Era il 12 gennaio quando Anna Masera (mia amica, lo dico a scanso di equivoci per evitare che qualcuno possa dire “eh, ne parla bene ma non lo dice”) scriveva e comunicava attraverso i social network “Da oggi La Stampa mi ha incaricato di ricoprire il ruolo di “Public Editor”.
È una posizione nuova nel panorama del giornalismo italiano, e sono orgogliosa che il mio giornale la sperimenti per primo, fra i grandi giornali italiani, dopo aver sperimentato con me per primo il ruolo di “Social Media Editor”. Sarò al servizio del pubblico, la comunità di lettori-utenti, la vostra garante all’insegna della trasparenza e la vostra tramite con il giornale, su tutte le sue piattaforme.

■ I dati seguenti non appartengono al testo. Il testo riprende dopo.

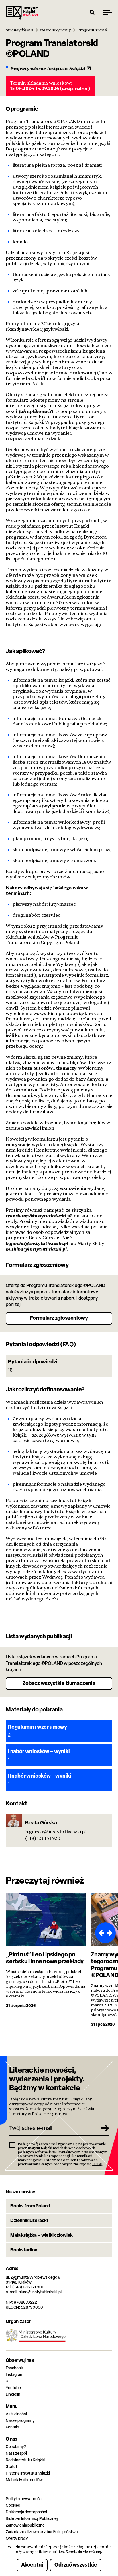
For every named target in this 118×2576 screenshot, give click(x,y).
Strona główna (19, 30)
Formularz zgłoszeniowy (59, 1317)
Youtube (13, 2387)
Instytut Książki (22, 13)
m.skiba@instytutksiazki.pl (36, 1249)
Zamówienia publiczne (25, 2525)
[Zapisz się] (102, 2128)
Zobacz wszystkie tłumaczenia (59, 1683)
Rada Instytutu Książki (25, 2459)
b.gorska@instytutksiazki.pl (37, 1243)
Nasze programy (55, 30)
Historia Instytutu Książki (28, 2472)
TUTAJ (97, 2164)
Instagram (14, 2374)
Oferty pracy (17, 2538)
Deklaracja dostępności (26, 2511)
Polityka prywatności (24, 2498)
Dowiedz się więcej (83, 2551)
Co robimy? (16, 2446)
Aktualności (16, 2413)
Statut (11, 2466)
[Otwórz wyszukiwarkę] (92, 12)
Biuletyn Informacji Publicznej (32, 2518)
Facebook (14, 2367)
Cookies (13, 2505)
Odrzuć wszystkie (75, 2564)
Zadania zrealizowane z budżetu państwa (42, 2531)
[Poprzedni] (100, 1932)
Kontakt (13, 2426)
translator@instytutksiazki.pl (39, 1216)
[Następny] (110, 1932)
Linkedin (13, 2394)
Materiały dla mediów (24, 2479)
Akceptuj (32, 2564)
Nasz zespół (16, 2453)
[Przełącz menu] (107, 12)
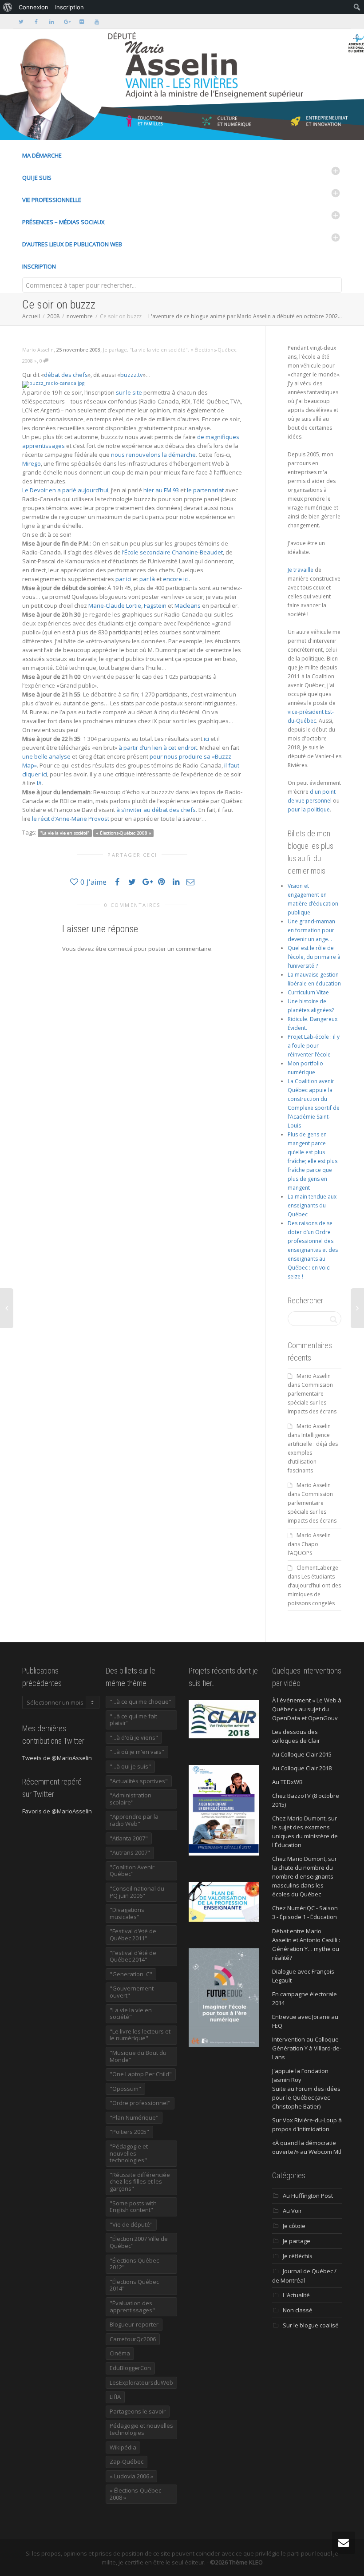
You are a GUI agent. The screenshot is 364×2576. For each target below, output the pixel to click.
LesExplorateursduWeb (141, 2382)
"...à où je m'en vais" (137, 1752)
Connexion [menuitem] (33, 7)
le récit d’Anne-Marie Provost (70, 819)
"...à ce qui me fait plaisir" (133, 1719)
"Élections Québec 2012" (134, 2263)
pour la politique (309, 809)
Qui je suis (36, 178)
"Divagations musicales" (127, 1913)
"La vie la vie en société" (159, 349)
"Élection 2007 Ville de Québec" (139, 2242)
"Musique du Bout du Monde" (138, 2056)
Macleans (187, 605)
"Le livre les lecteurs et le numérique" (140, 2034)
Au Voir (292, 2211)
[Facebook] (36, 21)
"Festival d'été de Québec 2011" (133, 1934)
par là (147, 579)
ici (206, 739)
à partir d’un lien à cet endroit (158, 748)
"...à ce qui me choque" (140, 1701)
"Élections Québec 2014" (134, 2285)
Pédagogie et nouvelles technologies (141, 2429)
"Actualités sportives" (139, 1781)
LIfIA (115, 2397)
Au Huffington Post (308, 2196)
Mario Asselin (314, 1376)
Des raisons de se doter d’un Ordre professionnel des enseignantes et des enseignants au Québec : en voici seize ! (313, 1249)
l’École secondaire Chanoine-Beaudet (172, 552)
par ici (123, 579)
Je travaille (300, 570)
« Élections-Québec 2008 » (123, 833)
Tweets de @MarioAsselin (57, 1758)
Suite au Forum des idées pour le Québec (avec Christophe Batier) (306, 2097)
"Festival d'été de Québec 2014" (133, 1956)
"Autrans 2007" (130, 1852)
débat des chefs (66, 375)
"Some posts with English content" (133, 2206)
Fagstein (155, 605)
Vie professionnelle (51, 200)
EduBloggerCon (130, 2368)
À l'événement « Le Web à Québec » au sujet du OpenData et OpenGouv (306, 1709)
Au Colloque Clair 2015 (302, 1754)
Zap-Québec (126, 2461)
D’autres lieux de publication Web (72, 244)
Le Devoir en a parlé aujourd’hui (65, 490)
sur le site (129, 392)
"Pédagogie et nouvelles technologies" (129, 2153)
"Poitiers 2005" (129, 2132)
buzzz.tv (131, 375)
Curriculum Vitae (308, 992)
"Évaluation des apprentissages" (132, 2306)
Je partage (115, 349)
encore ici (176, 579)
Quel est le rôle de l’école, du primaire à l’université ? (314, 956)
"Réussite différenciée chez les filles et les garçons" (140, 2181)
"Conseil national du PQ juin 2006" (137, 1891)
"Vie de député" (131, 2224)
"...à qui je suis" (130, 1766)
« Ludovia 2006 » (131, 2476)
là (39, 783)
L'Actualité (296, 2295)
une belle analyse (46, 756)
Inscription (39, 266)
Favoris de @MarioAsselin (57, 1811)
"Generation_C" (131, 1974)
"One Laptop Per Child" (141, 2074)
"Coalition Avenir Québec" (132, 1870)
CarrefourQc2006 (133, 2339)
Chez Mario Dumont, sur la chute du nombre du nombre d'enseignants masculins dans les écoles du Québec (304, 1876)
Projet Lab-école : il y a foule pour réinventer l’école (314, 1045)
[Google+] (66, 21)
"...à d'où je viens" (134, 1737)
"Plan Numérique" (134, 2117)
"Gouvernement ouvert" (132, 1991)
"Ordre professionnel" (140, 2103)
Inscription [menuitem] (69, 7)
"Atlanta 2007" (129, 1838)
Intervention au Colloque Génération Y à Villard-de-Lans (306, 2048)
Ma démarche (42, 155)
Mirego (31, 463)
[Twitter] (21, 21)
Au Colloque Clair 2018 (302, 1768)
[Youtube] (96, 21)
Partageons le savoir (138, 2411)
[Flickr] (81, 21)
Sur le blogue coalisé (311, 2325)
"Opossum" (125, 2089)
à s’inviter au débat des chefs (156, 810)
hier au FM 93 (161, 490)
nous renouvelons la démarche (153, 455)
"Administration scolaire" (130, 1798)
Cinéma (120, 2353)
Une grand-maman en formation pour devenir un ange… (311, 930)
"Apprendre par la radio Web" (134, 1820)
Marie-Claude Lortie (114, 605)
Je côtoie (294, 2226)
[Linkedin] (51, 21)
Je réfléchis (298, 2256)
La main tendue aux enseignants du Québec (312, 1205)
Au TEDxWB (287, 1782)
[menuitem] (8, 7)
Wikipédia (123, 2447)
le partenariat (205, 490)
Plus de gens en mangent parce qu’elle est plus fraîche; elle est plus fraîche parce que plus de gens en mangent (312, 1161)
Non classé (298, 2310)
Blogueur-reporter (134, 2324)
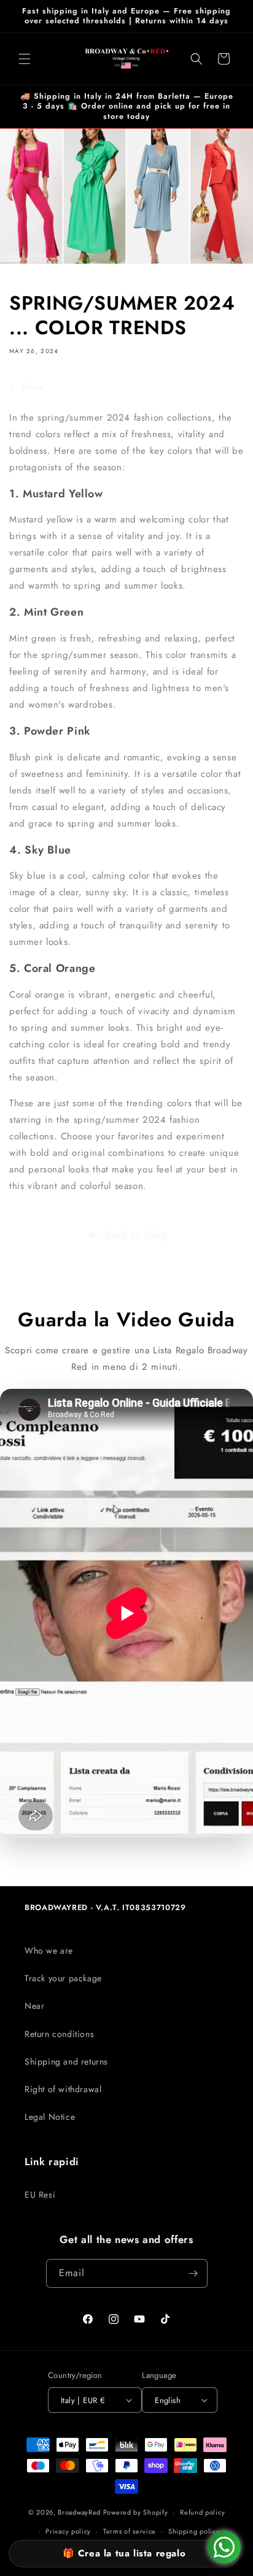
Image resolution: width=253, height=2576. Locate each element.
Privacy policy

Sarò “ombudswoman” (il termine “ombudsman” deriva da un ufficio di garanzia costituzionale istituito in Svezia nel 1809 e che significa letteralmente «uomo che funge da tramite»).


Il web ha come tipicità la velocità e l’interazione. 
Se la velocità è il suo punto di forza nella pubblicazione di notizie rispetto a tutti gli altri media (televisione compresa), l’interazione – spesso individuale, anche quando i visitatori raggiungono grandi cifre – diventa il suo “punto di rallentamento”.
Necessita di risorse, anche umane, dedicate alla cura, alla ricezione dei messaggi, alla risposta se dovuta. E in qualche caso anche al “rimettere mano” alle notizie, per migliorarle, correggerle, cassarle, approfondirle.
Queste due notizie vanno in questa direzione, recependo quelle cose che il web può offrire per migliorare ed integrare l’offerta informativa, che non dobbiamo dimenticare è quello che ci rende in definitiva liberi, perchè consapevoli.
Sono due esempi da esportare ed imitare (per gli altri) e da seguire ed osservare con attenzione (per tutti).